Blooms and colorful bursts sit atop a vase that contains and reflects a story. Inside and outside, the artist bares herself to become her work. She endures, she still lives, to make art, and to make art use primary tools to transcend bodies, receptacles, shells. The work is a process to be seen past, seen through, until what remains is a composite that survives what it is made of and what it faces ahead.
The joyousness of the floral color and realism aside, Sloan’s drawing suggests determination, perhaps even resignation. She goes on, she continues, she acknowledges that with all there is to savor the work of seeing goes on, continues outside the frame in fact. Art offers destinations and does so relentlessly, and the artist must reflect this truth as long as the flesh holds.

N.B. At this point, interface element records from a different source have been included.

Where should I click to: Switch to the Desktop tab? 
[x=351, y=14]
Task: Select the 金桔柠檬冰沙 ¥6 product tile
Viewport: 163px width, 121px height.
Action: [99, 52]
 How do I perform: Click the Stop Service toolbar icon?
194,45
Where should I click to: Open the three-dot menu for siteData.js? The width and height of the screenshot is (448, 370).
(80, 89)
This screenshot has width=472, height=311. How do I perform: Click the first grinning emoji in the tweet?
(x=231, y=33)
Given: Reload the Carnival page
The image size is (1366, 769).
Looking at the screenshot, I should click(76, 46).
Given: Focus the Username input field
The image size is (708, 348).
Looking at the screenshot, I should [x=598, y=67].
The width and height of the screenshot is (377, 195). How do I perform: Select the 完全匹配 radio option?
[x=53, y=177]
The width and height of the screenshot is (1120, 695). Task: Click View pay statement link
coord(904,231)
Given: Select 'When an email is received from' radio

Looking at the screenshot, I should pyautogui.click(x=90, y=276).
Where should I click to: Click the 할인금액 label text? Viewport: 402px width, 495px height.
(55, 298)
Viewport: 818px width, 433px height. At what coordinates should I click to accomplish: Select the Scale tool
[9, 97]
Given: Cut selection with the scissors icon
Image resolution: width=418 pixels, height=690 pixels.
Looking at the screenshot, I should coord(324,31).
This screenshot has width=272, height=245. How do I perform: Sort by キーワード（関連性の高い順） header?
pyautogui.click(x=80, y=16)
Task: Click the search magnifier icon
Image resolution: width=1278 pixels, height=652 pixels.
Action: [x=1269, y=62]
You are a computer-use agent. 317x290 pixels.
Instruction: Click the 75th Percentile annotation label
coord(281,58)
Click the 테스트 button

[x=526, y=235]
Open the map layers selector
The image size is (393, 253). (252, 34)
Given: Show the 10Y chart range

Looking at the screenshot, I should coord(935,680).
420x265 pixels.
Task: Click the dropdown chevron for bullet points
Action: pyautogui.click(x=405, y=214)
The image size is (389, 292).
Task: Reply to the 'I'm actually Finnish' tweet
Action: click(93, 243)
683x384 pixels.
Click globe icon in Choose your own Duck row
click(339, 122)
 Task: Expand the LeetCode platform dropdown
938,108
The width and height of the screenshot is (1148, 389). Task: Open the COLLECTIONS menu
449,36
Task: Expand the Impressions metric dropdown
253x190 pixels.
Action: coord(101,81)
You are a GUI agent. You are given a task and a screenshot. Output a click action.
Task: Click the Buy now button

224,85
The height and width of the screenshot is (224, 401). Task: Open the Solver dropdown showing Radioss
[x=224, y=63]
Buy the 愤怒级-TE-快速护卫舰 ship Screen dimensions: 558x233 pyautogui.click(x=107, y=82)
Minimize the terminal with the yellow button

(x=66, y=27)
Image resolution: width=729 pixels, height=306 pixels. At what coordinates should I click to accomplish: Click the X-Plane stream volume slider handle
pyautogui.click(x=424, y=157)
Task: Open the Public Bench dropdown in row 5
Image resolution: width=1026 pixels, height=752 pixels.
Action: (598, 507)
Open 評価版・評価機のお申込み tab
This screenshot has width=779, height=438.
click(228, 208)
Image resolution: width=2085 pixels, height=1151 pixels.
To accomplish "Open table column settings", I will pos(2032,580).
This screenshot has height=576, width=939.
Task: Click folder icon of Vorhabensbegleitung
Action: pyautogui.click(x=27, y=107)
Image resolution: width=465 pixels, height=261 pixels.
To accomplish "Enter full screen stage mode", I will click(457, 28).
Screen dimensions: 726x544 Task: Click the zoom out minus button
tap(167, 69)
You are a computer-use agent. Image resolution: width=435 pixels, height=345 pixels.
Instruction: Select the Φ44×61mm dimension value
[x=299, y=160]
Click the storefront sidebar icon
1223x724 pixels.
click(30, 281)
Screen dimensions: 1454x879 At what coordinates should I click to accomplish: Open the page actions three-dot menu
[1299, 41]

Gregg Hertzlieb is Curator and Director of the Brauer Museum of Art at Valparaiso University. Hertzlieb is the editor of the books The Calumet Region: An American Place (Photographs by Gary Cialdella), published in 2009, and Domestic Vision: Twenty-Five Years of the Art of Joel Sheesley (2008), as well as a contributor to The Indiana Dunes Revealed: The Art of Frank V. Dudley (2006). He has been awarded the Edward L. Ryerson Traveling Fellowship by the School of the Art Institute in Chicago and a Conant Writing Award for Poetry from Millikin University. His artwork has been exhibited widely, including at the Aron Packer Gallery, August House Studio, the Central School of Art and Design in London, Columbia College, Elgin Community College, the Goodman Theater, Struve Gallery, and the Ellen Firme Gallery.